En ce qui concerne la décision portant obligation de quitter le territoire français :

- la décision est entachée d'incompétence ;

- son droit d'être entendu a été méconnu ;

- son droit d'être assisté lors de ses démarches par un avocat a été méconnu ;

- la décision sera annulée en conséquence de l'annulation de la décision portant refus de délivrance d'un titre de séjour ;

- la décision est entachée d'une erreur de fait dès lors que sa fille aînée est majeure et a présenté une demande de délivrance d'un titre de séjour ;

- le préfet n'a pas procédé à un examen sérieux de sa situation personnelle ;

- la décision méconnait les stipulations de l'article 8 de la convention européenne de sauvegarde des droits de l'homme et des libertés fondamentales et est entachée d'une erreur manifeste d'appréciation quant aux conséquences de la décision sur leur situation personnelle ;

- la décision méconnait les stipulations de l'article 3-1 de la convention relative aux droits de l'enfant ;

En ce qui concerne la décision fixant le pays de destination :

- la décision sera annulée en conséquence de l'annulation de la décision portant obligation de quitter le territoire français ;

- la décision méconnait les stipulations de l'article 3 de la convention européenne de sauvegarde des droits de l'homme et des libertés fondamentales.
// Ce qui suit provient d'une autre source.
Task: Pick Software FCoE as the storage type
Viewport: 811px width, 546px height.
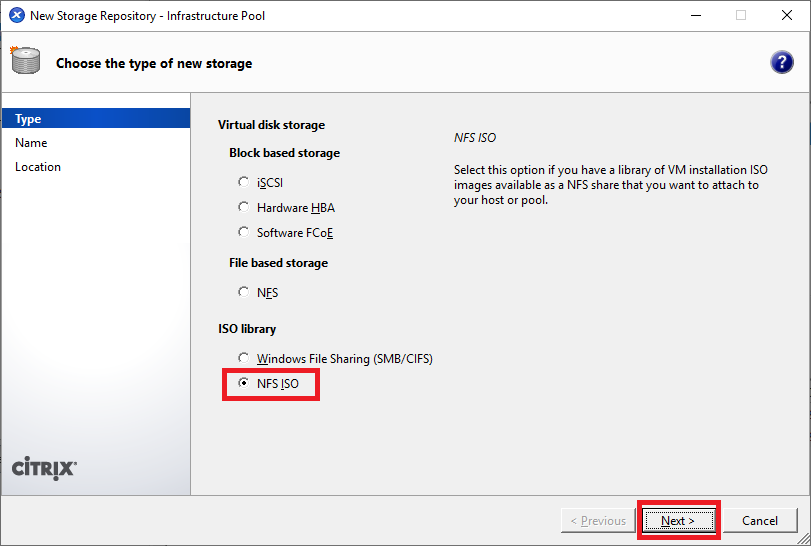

En ce qui concerne la décision portant interdiction de retour sur le territoire français :

-la décision est insuffisamment motivée ;

- la décision est entachée d'incompétence ;

- la décision sera annulée en conséquence de l'annulation de la décision portant refus de délivrance d'un titre de séjour ;

- la décision méconnait les stipulations de l'article 8 de la convention européenne de sauvegarde des droits de l'homme et des libertés fondamentales ;

- la décision est disproportionnée et porte une atteinte illégale à sa situation personnelle.
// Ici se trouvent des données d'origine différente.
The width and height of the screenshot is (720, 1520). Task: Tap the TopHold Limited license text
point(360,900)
Par un mémoire en défense enregistré le 14 décembre 2022, la préfète des Vosges conclut au rejet de la requête. Elle soutient qu'aucun des moyens soulevés n'est fondé.

M. B a été admis au bénéfice de l'aide juridictionnelle totale par une décision du 16 septembre 2022.

Par une ordonnance en date du 24 novembre 2022, la clôture de l'instruction a été fixée au 16 décembre 2022.

II. Par une requête enregistrée sous le n°2203055 le 24 octobre 2022, Mme A D, représentée par Me Géhin, demande au tribunal :

1°) d'annuler l'arrêté en date du 26 juillet 2022 par laquelle le préfet des Vosges lui a refusé la délivrance d'un titre de séjour, lui a fait obligation de quitter le territoire français dans un délai de trente jours, a fixé le pays de destination et lui a fait interdiction de retour sur le territoire français pour une durée d'un an ;

2°) d'enjoindre au préfet des Vosges de lui délivrer un titre de séjour, subsidiairement de réexaminer sa situation, dans l'attente de lui délivrer une autorisation provisoire de séjour dans le délai de 48 heures à compter de la notification du jugement à intervenir et sous astreinte de 50 euros par jour de retard ;

3°) de mettre à la charge de l'Etat une somme de 1 800 euros en application de l'article L. 761-1 du code de justice administrative et de l'article 37 de la loi du 10 juillet 1991.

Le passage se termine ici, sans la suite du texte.